The Bartimaeus Trilogy is a British fantasy series about an alternative London, a present-day London that is ruled by magicians, a blend of centuries-old magical tradition and modern technology. At the heart of the series is Nathaniel, a young magician; his wisecracking five thousand year old djinni Bartimaeus, and a renegade named Kitty Jones, and the forging of an extraordinary bond between these three characters.

Consistent with British magical lore (if you’ve read Jonathan Strange and Mr. Norrell, you’ll enjoy the Bartimaeus trilogy because it’s about twenty times more exciting), the book touches on magical apprenticeship, summoning magical creatures, political wars won with magic, the importance of birth names, and a host of magical creatures – imps, foliots, djinn, afrits, marids, and golems). It’s a bit darker than Harry Potter, and politics is a major theme, and there are lots of entertaining historical references, but everything ties together well with the story.

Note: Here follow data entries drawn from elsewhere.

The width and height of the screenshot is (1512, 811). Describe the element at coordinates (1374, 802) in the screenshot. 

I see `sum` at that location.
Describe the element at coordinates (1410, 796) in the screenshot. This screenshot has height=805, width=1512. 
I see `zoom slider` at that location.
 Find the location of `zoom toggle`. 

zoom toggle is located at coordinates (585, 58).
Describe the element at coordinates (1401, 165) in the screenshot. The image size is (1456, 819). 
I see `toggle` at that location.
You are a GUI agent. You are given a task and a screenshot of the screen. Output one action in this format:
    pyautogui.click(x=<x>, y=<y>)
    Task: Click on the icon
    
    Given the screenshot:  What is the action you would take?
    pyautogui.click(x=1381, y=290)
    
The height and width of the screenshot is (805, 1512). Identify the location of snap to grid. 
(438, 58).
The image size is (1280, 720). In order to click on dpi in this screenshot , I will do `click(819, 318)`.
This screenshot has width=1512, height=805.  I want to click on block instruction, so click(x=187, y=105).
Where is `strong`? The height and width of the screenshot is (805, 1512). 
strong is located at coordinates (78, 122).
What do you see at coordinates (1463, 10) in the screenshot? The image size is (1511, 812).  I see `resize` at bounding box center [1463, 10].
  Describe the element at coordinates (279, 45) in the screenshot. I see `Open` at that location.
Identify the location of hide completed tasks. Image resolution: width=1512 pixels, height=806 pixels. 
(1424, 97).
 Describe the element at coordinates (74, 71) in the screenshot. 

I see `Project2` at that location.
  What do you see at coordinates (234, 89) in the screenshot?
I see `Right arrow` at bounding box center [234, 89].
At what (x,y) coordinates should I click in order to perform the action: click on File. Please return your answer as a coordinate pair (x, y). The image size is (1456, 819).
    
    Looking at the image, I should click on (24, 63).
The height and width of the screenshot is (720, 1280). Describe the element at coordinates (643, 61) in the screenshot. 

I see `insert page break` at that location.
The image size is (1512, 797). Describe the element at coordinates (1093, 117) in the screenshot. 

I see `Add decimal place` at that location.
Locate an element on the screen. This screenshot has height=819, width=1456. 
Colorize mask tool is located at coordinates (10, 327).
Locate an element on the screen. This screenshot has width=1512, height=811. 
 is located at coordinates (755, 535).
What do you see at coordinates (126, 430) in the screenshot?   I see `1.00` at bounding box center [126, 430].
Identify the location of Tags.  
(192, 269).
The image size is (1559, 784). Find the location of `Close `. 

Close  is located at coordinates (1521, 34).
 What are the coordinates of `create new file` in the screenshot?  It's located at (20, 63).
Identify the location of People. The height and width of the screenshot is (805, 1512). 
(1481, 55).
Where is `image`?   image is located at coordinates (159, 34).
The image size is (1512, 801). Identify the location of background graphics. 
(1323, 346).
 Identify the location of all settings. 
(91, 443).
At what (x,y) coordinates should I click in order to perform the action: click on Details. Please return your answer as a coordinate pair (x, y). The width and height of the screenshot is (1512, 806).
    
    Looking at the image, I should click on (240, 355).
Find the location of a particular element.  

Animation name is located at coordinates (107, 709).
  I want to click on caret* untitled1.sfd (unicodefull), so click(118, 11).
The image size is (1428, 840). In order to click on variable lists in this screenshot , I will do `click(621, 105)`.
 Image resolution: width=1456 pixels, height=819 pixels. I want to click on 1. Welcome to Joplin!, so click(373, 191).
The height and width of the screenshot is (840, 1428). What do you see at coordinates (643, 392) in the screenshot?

The Amulet of Samarkand starts out with Nathaniel’s apprenticeship, extraordinary magical aptitude, and his need to prove himself. Together with Bartimaeus, Nathaniel sets out to foil a government conspiracy involving the Amulet of Samarkand, with a few setbacks engineered by Kitty Jones and her team of ruffians. It’s an excellent introduction to the series, with the narrative between the perspectives of Bartimaeus and Nathaniel.

The Golem’s Eye sees Nathaniel rising in the ranks of government while Kitty Jones continues to thwart him, as her renegade group, the Resistance, wreaks trouble in the city. The second book is more transitional – it happens two years after Amulet, introduces Kitty’s perspective and establishes her as one of the central characters in the story, reveals a larger conspiracy that is a prelude to book 3, and lays out Nathaniel’s transformation into a ruthless and ambitious politician, John Mandrake.

Ptolemy’s Gate, which is easily the best of the three books, happens another couple of years later. Nathaniel is now London’s most powerful magician, and Kitty has changed her identity and apprenticed herself to a magician in her quest to learn more about Bartimaeus. Here the sinister conspiracy reveals itself, and Kitty, Nathaniel, and Bartimaeus must all overcome their personal differences and work together to save London and set things right. The book reveals a large part of Bartimaeus’ story, gives the wake up call that Nathaniel needs to regain his old self, and explores the relationship between human and djinn, building up to a thrilling climax that effectively concludes the saga.

It’s a perfect blend of all the right elements – humor, history, politics, ambition, adventure, excitement, survival, and compassion, and a great story that is contained completely within the three books, with a sense of finality to it, even though you want it to go on and on. I kept rereading the last few chapters because I couldn’t believe it was over, something that I haven’t done with a book in a long time.

Ok, now someone else should go read it already so I can pour my heart out. Waah.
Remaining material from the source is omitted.